[[ Reading text open ]]

Full Cast - Ali Brice (Sanders); Ben Target (Narrator); Beth Vyse (Mrs Sanders); Matthew Highton (Ron McDonald); Pat Cahill (Adolf Hitler/Lemon Boy); Marny Godden (Penny); Adam Larter (Chicken Steve); Mark Stephenson (Devil/Boston/Doc Brown); Gareth Morinan (Drill Sergeant); Joe Davies (Cobbler/Lieutenant Ron); John Kearns (Stanley/Lemon Boy); Stuart Laws (Kowalski/President/Marty McFly); Thomas Meek (Sampson Twin/First Lady/Bill); Jack De'Ath (Sampson Twin/Ted); Mark Dean Quinn (Management Consultant); Chris Boyd (Soldier/Sellotape Face); Liberty Hodes (Crazy Dream Lady); William Lee (Crocodile/Winston Churchill)

2014 - A Christmas Tail

Written by Larter and Directed by Highton, A Christmas Tail was the story of a feminist mermaid (played by Harriet Kemsley) and her hapless friend, or 'exoskeleton twat', an Australian Lobster (played by Joz Norris). The plot focuses on Kemsley journeying from Atlantis to the human world to stop a John Lewis advert from ruining their home. It once again featured in Time Outs Christmas must sees.

Full Cast - Harriet Kemsley (Maggie the Mermaid); Katia Kvinge (Sharon the Mermaid); Pat Cahill (King of Atlantis); Luke McQueen (Jack); John Kearns (Octopus/Finny Jones the Dolphin); Mark Stephenson (Gary the Eel); Beth Vyse (Moira); Gareth Morinan (Gillian/Whale); Ali Brice (Plaice/TV Salesman); Marny Godden (Sea Captain/Snail); William Lee (Crocodile); Thomas Meek (Grandmother); Chris Boyd (Coral); Laurence Owen (James/Salmon); Lindsay Sharman (Lucy/Jellyfish); Michael Brunström (Dorito Fish); Jack De'Ath (Pike); Penny Matthews (Octopus Tentacles/Stagehand); Joe Davies (DJ Tuna); Liberty Hodes (Stagehand); Charlie Miller (Stagehand); Mario D'Agostino (Stagehand); Ben Target (Floating Head)

2015 - Weirdos For Christmas Number One

Again written by Larter and directed by Highton, 2015's upcoming Weirdos For Christmas Number One sees Larter playing a fictional version of himself who forms the Weirdos into a band and hopes to write a Christmas Number One in order to raise money to pay off the Inland Revenue. The show is again among the critic's choice Christmas comedy events in publications such as TimeOut and Londonist.

[[ Reading text closed ]]

* Task item A
In the text about the Weirdos Christmas shows, who played the Australian Lobster in A Christmas Tail?
* Task item B
Write the next part of the text about the Weirdos Christmas shows, picking up after its final sentence.

[[ Exercise data open ]]

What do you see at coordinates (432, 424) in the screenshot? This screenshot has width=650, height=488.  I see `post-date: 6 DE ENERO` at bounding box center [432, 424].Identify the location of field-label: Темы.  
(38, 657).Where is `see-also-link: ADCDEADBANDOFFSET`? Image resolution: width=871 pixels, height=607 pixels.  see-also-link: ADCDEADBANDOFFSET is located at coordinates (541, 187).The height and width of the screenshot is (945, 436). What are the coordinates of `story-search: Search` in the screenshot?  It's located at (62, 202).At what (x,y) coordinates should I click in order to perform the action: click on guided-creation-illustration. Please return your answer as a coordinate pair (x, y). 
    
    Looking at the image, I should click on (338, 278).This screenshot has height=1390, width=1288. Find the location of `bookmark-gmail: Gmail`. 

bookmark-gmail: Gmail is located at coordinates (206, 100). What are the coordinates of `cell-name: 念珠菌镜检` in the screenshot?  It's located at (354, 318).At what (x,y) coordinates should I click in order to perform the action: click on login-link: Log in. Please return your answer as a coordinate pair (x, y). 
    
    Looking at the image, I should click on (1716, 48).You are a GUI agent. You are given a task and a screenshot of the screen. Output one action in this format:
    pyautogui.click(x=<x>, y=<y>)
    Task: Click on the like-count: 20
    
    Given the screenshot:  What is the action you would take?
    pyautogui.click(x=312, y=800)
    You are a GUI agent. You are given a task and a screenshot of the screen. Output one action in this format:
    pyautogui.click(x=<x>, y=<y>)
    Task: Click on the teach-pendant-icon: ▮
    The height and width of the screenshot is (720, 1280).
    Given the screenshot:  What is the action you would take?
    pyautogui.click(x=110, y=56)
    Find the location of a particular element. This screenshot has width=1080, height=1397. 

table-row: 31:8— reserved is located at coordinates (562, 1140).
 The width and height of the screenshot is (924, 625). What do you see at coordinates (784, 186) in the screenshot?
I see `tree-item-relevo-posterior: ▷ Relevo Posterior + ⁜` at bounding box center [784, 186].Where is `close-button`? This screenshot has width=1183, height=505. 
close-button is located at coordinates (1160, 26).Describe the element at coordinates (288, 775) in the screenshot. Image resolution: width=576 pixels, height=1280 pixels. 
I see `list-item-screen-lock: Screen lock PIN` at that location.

[[ Exercise data closed ]]

* Answer area A
Joz Norris

* Answer area B
== Other Nights ==

Only Fools and Horses and Horses and Horses and Horses and Horses - A comedy-cum-performance art piece loosely inspired by the classic sitcom Only Fools and Horses, this show had a one-off performance at the Museum of Comedy which was a critic's choice event in Londonist. The piece was written by Larter, who also played Del Boy and co-starred Marny Godden as Uncle Albert and Trigger, Gareth Morinan as Boycie, Jon Brittain as Marlene and the Geographical Area of Peckham, Letty Butler as Mickey Pearce, Alwin Solanky as Denzil and Cassandra's Grave, Andy Barr as himself and Christian Brighty as The Nag's Head.

Unofficial Harry Potter Sequels - In 2015, Weirdos Comedy Club co-produced with Laugh Out London a series of live unofficial, spoof Harry Potter sequels, which became some of the best-selling performances the two groups had ever staged and eventually transferred to a sold-out performance in the main space of the Leicester Square Theatre. These shows were again Critic's Choice in publications including TimeOut.

Full Cast - Adam Larter (Harry Potter); Eleanor Morton (Ginny Weasley/Molly Weasley); Matt Tedford (Ron Weasley/Luna Lovegood); Marny Godden (Hermione Granger/Uncle Albert); Jon Brittain (Hagrid); Cassie Atkinson (Professor McGonagall/Moaning Myrtle); Gareth Morinan (Albus Dumbledore/Arthur Weasley); Suzanna Kempner (Taylor Swift/Bellatrix Lestrange/Lucius Malfoy); Jack De'Ath (Dragon/Stagehand); Christian Brighty (Patronus/Stagehand)

Blue Print

Blue Print was a regular night held in the Lion, Stoke Newington throughout 2014. It focussed on more collaborative work, opposed to the original set based night of its origins.

Bowie Fest

Bowie Fest was a spoof version of the V&As Bowie Is that Larter and Highton put on in 2012.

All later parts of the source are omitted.